Client.submit *args is typehinted wrongly
Describe the issue:
While the distributed.Client class is missing actual typehints, there are loose mentions of types in the docstrings. Some IDEs (such as PyCharm for example) parse Docstrings to determine typehints it will then display and use for checking types statically. Unfortunately, the *args typehint is wrong here: https://github.com/dask/distributed/blob/5af14d668536340d046949cf854293021f48cd7f/distributed/client.py#L1864
def submit(
self,
func,
*args,
...,
*kwargs,
):
"""Submit a function application to the scheduler
Parameters
----------
func : callable
...
*args : tuple # <-- 'tuple' is wrong! Annotating nothing would be better
Optional positional arguments
...
""""
What this annotation would mean is that submit is a function taking an arbitrary number of *args which itself all are tuples individually.

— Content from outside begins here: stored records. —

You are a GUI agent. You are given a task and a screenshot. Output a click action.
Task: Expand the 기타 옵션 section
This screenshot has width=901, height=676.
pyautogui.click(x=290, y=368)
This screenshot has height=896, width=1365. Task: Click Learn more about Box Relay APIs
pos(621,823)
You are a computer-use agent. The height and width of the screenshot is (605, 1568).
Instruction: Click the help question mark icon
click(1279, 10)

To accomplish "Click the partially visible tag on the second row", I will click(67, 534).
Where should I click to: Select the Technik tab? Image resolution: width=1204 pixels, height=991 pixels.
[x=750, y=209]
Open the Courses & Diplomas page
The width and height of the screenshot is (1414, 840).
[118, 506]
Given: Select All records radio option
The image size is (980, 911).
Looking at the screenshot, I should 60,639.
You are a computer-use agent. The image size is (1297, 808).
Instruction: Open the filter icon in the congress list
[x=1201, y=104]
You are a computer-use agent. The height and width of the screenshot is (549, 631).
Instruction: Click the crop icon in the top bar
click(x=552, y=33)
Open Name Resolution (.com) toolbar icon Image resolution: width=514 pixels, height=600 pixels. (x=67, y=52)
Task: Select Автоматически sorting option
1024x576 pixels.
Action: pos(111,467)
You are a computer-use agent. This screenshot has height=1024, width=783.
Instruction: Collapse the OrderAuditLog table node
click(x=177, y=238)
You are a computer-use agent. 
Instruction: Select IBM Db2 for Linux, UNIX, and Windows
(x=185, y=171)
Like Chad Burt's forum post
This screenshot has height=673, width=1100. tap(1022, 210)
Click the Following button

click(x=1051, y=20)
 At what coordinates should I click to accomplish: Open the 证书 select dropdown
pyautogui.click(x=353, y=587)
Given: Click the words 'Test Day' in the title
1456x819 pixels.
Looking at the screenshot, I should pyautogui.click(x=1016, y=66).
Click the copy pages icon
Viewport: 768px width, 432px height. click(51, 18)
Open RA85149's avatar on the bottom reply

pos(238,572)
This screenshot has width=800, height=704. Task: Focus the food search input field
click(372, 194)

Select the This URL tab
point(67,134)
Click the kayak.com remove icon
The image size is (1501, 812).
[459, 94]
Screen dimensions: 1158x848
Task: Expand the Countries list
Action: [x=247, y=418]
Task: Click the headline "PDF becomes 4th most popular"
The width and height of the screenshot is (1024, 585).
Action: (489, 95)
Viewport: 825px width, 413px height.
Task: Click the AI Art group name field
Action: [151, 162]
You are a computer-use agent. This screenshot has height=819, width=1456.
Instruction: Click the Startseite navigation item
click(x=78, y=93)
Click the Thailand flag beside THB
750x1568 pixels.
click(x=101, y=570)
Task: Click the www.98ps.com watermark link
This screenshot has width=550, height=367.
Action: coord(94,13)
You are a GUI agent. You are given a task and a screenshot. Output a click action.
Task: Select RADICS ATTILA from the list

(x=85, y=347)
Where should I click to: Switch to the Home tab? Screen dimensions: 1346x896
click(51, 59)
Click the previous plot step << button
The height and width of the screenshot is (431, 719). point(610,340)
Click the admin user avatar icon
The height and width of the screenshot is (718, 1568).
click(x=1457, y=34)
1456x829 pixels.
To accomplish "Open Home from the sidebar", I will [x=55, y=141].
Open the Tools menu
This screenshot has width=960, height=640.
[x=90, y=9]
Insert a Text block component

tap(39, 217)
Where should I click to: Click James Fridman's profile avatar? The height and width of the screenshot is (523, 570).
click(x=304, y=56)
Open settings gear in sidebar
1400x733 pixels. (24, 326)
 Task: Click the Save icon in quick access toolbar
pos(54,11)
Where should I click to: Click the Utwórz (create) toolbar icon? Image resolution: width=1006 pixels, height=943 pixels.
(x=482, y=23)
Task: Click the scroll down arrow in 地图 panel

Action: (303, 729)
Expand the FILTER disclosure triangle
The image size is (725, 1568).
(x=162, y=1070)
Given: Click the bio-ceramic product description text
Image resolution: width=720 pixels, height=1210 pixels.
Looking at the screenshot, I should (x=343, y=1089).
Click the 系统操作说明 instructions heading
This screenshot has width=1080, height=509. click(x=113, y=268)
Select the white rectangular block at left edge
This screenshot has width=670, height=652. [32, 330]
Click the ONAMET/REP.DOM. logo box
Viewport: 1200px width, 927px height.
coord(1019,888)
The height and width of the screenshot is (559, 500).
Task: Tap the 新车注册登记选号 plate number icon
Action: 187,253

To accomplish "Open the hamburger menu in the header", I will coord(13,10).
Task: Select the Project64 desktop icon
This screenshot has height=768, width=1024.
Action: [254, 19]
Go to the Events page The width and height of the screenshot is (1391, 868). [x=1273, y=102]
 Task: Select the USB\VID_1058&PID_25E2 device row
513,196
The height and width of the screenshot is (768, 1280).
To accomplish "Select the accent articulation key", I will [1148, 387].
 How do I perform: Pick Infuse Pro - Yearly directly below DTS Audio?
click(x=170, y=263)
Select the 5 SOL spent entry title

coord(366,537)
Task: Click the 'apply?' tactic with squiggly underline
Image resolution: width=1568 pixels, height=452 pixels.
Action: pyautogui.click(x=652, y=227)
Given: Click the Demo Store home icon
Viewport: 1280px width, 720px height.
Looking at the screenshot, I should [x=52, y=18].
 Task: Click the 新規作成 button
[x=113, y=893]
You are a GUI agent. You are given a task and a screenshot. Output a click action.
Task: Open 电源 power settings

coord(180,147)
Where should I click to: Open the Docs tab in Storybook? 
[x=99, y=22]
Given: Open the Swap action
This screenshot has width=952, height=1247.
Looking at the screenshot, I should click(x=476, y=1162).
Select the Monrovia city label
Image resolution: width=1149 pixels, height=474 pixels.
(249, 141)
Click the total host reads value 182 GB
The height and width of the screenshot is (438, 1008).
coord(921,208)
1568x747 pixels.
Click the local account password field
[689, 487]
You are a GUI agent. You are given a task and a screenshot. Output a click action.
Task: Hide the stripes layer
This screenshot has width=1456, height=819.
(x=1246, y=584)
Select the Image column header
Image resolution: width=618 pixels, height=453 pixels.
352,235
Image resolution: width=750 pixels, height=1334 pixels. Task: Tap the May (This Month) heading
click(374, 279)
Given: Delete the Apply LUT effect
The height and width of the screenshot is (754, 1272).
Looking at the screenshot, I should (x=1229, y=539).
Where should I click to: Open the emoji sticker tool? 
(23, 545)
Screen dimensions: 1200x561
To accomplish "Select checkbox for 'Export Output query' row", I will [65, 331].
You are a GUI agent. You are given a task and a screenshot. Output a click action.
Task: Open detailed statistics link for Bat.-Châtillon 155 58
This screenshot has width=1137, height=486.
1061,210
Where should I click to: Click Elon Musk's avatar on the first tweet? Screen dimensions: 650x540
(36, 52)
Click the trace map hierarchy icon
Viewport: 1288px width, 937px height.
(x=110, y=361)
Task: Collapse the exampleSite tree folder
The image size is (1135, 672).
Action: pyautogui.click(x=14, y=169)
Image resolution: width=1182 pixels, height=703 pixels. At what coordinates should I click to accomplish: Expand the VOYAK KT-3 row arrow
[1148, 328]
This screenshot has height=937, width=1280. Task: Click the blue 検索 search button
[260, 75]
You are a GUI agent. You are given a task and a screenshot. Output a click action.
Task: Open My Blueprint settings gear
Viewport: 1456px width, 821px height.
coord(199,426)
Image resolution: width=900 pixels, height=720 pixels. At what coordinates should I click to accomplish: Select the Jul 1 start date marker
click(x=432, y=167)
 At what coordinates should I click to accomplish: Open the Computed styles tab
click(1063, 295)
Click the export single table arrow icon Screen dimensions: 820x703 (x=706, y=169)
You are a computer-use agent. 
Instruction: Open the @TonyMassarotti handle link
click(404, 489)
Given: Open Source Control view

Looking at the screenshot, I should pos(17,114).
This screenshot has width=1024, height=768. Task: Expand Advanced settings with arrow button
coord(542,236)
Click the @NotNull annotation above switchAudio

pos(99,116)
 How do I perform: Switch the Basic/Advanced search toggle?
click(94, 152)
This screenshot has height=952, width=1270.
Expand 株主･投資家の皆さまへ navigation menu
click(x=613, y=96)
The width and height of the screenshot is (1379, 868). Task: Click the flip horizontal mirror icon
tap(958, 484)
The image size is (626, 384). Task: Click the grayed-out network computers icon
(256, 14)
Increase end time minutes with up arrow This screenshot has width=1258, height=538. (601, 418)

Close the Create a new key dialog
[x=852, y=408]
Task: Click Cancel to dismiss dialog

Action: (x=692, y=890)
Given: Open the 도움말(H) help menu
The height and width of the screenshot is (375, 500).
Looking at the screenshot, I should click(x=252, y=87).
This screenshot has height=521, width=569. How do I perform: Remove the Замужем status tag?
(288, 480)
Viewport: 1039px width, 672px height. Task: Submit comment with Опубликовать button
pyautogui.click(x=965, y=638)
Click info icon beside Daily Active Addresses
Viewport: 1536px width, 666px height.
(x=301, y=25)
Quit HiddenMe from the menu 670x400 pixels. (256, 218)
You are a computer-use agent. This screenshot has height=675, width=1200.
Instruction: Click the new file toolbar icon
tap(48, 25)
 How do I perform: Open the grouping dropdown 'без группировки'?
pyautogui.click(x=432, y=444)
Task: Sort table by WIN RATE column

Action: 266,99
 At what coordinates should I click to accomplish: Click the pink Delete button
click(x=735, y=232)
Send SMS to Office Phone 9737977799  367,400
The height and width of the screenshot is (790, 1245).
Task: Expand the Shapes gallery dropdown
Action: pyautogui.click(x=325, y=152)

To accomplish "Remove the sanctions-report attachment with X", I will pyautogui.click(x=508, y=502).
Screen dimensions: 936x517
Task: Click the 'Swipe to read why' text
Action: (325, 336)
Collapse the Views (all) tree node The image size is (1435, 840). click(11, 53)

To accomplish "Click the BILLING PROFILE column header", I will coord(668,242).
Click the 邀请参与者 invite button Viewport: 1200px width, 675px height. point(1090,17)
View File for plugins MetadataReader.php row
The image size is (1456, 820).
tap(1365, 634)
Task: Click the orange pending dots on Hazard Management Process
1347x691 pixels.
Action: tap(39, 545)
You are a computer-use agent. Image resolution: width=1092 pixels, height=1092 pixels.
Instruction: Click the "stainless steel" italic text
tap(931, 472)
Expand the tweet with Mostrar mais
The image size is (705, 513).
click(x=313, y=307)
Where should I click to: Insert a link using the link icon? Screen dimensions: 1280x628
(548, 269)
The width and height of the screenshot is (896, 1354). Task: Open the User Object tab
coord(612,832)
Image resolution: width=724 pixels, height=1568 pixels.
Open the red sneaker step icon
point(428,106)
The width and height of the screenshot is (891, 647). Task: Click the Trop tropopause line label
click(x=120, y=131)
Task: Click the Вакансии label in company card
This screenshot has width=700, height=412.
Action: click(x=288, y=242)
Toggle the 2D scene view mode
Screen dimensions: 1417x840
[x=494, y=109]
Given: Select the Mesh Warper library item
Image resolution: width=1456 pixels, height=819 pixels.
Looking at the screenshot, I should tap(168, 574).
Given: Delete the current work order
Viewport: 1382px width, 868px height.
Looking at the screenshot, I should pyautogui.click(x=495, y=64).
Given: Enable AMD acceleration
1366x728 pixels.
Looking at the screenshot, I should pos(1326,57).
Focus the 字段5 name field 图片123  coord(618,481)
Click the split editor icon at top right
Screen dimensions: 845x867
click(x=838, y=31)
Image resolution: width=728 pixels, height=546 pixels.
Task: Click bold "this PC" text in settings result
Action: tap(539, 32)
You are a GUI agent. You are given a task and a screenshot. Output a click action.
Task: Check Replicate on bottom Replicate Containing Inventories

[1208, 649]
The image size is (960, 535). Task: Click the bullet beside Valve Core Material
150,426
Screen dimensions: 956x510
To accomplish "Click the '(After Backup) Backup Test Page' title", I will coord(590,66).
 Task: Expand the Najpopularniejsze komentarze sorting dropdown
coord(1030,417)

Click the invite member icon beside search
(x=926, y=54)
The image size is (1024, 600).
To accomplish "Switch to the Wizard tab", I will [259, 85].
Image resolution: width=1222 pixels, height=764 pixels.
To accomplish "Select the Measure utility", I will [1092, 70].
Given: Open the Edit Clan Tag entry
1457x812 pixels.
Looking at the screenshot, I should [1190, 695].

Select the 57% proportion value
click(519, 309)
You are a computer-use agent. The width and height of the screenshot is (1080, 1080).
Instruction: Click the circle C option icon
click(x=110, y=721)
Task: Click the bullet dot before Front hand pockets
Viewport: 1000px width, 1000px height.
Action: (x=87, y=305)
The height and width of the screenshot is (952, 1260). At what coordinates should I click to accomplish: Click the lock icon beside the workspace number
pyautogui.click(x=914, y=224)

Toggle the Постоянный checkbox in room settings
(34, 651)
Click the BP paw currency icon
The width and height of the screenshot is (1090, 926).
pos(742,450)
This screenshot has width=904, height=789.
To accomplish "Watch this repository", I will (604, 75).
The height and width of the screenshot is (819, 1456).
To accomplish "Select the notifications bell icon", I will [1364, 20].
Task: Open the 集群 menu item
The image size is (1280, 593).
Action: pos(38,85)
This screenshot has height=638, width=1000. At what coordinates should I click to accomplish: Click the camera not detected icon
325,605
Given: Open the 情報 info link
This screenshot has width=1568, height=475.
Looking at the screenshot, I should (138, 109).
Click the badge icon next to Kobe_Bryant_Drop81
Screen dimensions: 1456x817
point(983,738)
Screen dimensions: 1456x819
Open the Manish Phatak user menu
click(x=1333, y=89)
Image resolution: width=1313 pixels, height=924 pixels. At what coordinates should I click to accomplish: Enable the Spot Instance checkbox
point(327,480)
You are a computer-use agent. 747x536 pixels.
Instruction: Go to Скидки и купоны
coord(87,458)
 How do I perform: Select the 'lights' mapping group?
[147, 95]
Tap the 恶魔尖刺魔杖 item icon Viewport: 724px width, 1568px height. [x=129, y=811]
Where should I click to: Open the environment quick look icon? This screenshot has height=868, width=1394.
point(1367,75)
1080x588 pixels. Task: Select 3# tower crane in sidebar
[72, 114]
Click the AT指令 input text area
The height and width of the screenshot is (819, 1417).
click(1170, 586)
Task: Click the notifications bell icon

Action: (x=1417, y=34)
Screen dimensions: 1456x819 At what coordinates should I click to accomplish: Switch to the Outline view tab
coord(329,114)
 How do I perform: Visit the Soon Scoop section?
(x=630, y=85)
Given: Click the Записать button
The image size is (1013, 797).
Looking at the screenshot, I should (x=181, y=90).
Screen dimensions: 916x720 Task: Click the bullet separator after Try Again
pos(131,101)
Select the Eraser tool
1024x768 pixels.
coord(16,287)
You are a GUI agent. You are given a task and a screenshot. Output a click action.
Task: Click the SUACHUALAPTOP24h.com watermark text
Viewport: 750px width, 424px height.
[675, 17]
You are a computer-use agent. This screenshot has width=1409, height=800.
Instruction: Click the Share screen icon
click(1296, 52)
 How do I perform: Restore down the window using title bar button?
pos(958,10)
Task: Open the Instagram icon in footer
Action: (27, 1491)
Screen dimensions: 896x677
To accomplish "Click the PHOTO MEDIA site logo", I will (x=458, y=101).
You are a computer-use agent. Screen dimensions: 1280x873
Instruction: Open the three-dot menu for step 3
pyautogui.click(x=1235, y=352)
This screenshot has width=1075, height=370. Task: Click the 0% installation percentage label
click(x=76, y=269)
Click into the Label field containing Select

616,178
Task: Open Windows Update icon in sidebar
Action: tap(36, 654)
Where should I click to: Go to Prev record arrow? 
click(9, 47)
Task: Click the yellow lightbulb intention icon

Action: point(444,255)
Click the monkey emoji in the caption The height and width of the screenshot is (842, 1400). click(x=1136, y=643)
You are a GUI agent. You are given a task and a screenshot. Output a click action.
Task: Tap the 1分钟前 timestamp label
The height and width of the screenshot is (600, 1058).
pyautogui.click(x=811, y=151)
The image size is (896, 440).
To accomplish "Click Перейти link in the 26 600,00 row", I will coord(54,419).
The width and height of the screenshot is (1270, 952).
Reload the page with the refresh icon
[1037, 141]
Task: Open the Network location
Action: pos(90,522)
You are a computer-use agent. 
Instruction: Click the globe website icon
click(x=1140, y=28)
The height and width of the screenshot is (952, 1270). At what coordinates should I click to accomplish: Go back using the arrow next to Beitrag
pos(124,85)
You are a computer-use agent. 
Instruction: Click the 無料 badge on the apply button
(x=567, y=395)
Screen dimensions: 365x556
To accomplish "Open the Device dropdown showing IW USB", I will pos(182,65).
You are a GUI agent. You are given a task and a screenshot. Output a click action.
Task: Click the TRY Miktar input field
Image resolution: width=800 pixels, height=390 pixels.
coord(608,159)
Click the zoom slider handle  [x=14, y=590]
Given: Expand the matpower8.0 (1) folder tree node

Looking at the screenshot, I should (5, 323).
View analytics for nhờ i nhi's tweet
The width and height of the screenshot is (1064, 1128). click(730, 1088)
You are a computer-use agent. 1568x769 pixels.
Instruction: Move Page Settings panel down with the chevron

Minimal Complete Verifiable Example:
This leads to a simple & common example already spitting out type errors.
from distributed import Client
def foo(bar: int, baz: str) -> None:
return None
client = Client()
client.submit(foo, 1, "1")
Will lead to:
Expected type 'tuple', got 'int' instead
Expected type 'tuple', got 'str' instead
Anything else we need to know?:
How to do this correctly: In typeshed, for the concurrent.futures.Executors, this is done as good as this can work with current constrains of the Python typehinting system: https://github.com/python/typeshed/blob/c1137ee36414a042e30712cd491b39481737a4ea/stdlib/concurrent/futures/_base.pyi#L57
Note that since Iterable[P.args] is unfortunately not allowed, they were forced to fall back to Any for the map function: https://github.com/python/typeshed/blob/c1137ee36414a042e30712cd491b39481737a4ea/stdlib/concurrent/futures/_base.pyi#L62
I prepared an implementation that would work for Dask:
from typing import TypeVar, Any, Callable, Iterable, TYPE_CHECKING
if TYPE_CHECKING:
from typing_extensions import ParamSpec
P = ParamSpec("P")
R = TypeVar("R")
class Client(SyncMethodMixin):
def submit(
self,
func: Callable[P, R],
*args: P.args,
key: str | None = None,
workers: str | Iterable[str] | None = None,
resources: dict | None = None,
retries: int | None = None,
priority: int = 0,
fifo_timeout: str = "100ms",
allow_other_workers: bool = False,
actor: bool = False,
actors: bool = False,
pure: bool = True,
**kwargs: P.kwargs,
) -> R: ...
def map(
self,
func: Callable[..., R],
*iterables: Iterable[Any],
key: str | list[str] | None = None,
workers: str | Iterable[str] | None = None,
retries: int | None = None,
resources: dict | None = None,
priority: int = 0,
allow_other_workers: bool = False,
fifo_timeout: str = "100ms",
actor: bool = False,
actors: bool = False,
pure: bool = True,
batch_size: int | None = None,
**kwargs: Any,
) -> Iterable[R]: ...
I'm not sure though if you want that, so I did not prepare a PR. If that's of interest, I could do that of course.
Environment:
- Dask version:
distributed.__version__ =='2023.12.1' - Python version: 3.9.18
- Operating System: Linux Manjaro
- Install method (conda, pip, source):
poetry install
Type hint improvements are always welcome. A fix to the docstring would be my first action, then adding more type hints to the API could come later.
I can take this task up. I use dask on a daily basis so I'd like to contribute to the codebase.